* _Entries drawn from a collection_
────────────────────

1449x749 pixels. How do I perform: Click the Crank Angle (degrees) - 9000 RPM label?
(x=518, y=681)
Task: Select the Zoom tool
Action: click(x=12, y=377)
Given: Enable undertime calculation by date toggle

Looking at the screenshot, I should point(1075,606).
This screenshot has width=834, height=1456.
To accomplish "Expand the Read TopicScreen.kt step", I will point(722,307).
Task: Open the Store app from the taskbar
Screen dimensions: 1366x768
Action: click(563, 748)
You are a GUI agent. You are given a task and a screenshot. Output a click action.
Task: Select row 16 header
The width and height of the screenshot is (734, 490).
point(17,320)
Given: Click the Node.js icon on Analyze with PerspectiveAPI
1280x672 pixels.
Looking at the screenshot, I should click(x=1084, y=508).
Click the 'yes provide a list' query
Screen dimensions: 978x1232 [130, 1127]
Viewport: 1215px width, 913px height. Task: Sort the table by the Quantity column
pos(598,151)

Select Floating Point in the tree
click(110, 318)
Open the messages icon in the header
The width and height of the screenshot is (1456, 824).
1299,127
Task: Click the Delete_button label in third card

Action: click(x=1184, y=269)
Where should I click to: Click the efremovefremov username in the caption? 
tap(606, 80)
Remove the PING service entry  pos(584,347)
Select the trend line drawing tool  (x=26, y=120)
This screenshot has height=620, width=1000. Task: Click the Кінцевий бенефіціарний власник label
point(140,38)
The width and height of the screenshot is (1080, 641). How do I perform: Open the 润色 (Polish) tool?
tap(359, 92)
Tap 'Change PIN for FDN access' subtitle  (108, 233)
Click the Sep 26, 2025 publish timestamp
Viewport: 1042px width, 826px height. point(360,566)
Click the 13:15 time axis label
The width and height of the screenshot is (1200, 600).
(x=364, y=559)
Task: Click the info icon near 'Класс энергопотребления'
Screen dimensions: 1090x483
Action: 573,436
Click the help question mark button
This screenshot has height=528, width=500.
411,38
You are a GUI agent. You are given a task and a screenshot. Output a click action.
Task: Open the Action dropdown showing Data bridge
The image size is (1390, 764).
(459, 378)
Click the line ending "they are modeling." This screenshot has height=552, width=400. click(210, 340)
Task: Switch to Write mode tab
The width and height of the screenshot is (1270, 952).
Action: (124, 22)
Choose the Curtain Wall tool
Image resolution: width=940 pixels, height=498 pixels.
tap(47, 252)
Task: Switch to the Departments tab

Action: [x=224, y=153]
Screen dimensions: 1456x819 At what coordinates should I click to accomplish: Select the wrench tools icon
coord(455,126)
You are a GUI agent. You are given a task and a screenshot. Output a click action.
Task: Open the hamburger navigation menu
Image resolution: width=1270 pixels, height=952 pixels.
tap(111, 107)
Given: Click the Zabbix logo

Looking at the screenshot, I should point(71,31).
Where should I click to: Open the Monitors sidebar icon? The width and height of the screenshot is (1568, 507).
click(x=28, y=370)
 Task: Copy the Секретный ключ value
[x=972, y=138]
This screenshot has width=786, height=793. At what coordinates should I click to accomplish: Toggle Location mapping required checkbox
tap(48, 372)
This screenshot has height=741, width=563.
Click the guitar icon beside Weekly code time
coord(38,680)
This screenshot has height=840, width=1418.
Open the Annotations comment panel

────────────────────

* _Problem requirements_
Reproduce every line of the data above, word for word and in the same order.

* _Final result_
1449x749 pixels. How do I perform: Click the Crank Angle (degrees) - 9000 RPM label?
(x=518, y=681)
Task: Select the Zoom tool
Action: click(x=12, y=377)
Given: Enable undertime calculation by date toggle

Looking at the screenshot, I should point(1075,606).
This screenshot has width=834, height=1456.
To accomplish "Expand the Read TopicScreen.kt step", I will point(722,307).
Task: Open the Store app from the taskbar
Screen dimensions: 1366x768
Action: click(563, 748)
You are a GUI agent. You are given a task and a screenshot. Output a click action.
Task: Select row 16 header
The width and height of the screenshot is (734, 490).
point(17,320)
Given: Click the Node.js icon on Analyze with PerspectiveAPI
1280x672 pixels.
Looking at the screenshot, I should click(x=1084, y=508).
Click the 'yes provide a list' query
Screen dimensions: 978x1232 [130, 1127]
Viewport: 1215px width, 913px height. Task: Sort the table by the Quantity column
pos(598,151)

Select Floating Point in the tree
click(110, 318)
Open the messages icon in the header
The width and height of the screenshot is (1456, 824).
1299,127
Task: Click the Delete_button label in third card

Action: click(x=1184, y=269)
Where should I click to: Click the efremovefremov username in the caption? 
tap(606, 80)
Remove the PING service entry  pos(584,347)
Select the trend line drawing tool  (x=26, y=120)
This screenshot has height=620, width=1000. Task: Click the Кінцевий бенефіціарний власник label
point(140,38)
The width and height of the screenshot is (1080, 641). How do I perform: Open the 润色 (Polish) tool?
tap(359, 92)
Tap 'Change PIN for FDN access' subtitle  (108, 233)
Click the Sep 26, 2025 publish timestamp
Viewport: 1042px width, 826px height. point(360,566)
Click the 13:15 time axis label
The width and height of the screenshot is (1200, 600).
(x=364, y=559)
Task: Click the info icon near 'Класс энергопотребления'
Screen dimensions: 1090x483
Action: 573,436
Click the help question mark button
This screenshot has height=528, width=500.
411,38
You are a GUI agent. You are given a task and a screenshot. Output a click action.
Task: Open the Action dropdown showing Data bridge
The image size is (1390, 764).
(459, 378)
Click the line ending "they are modeling." This screenshot has height=552, width=400. click(210, 340)
Task: Switch to Write mode tab
The width and height of the screenshot is (1270, 952).
Action: (124, 22)
Choose the Curtain Wall tool
Image resolution: width=940 pixels, height=498 pixels.
tap(47, 252)
Task: Switch to the Departments tab

Action: [x=224, y=153]
Screen dimensions: 1456x819 At what coordinates should I click to accomplish: Select the wrench tools icon
coord(455,126)
You are a GUI agent. You are given a task and a screenshot. Output a click action.
Task: Open the hamburger navigation menu
Image resolution: width=1270 pixels, height=952 pixels.
tap(111, 107)
Given: Click the Zabbix logo

Looking at the screenshot, I should point(71,31).
Where should I click to: Open the Monitors sidebar icon? The width and height of the screenshot is (1568, 507).
click(x=28, y=370)
 Task: Copy the Секретный ключ value
[x=972, y=138]
This screenshot has width=786, height=793. At what coordinates should I click to accomplish: Toggle Location mapping required checkbox
tap(48, 372)
This screenshot has height=741, width=563.
Click the guitar icon beside Weekly code time
coord(38,680)
This screenshot has height=840, width=1418.
Open the Annotations comment panel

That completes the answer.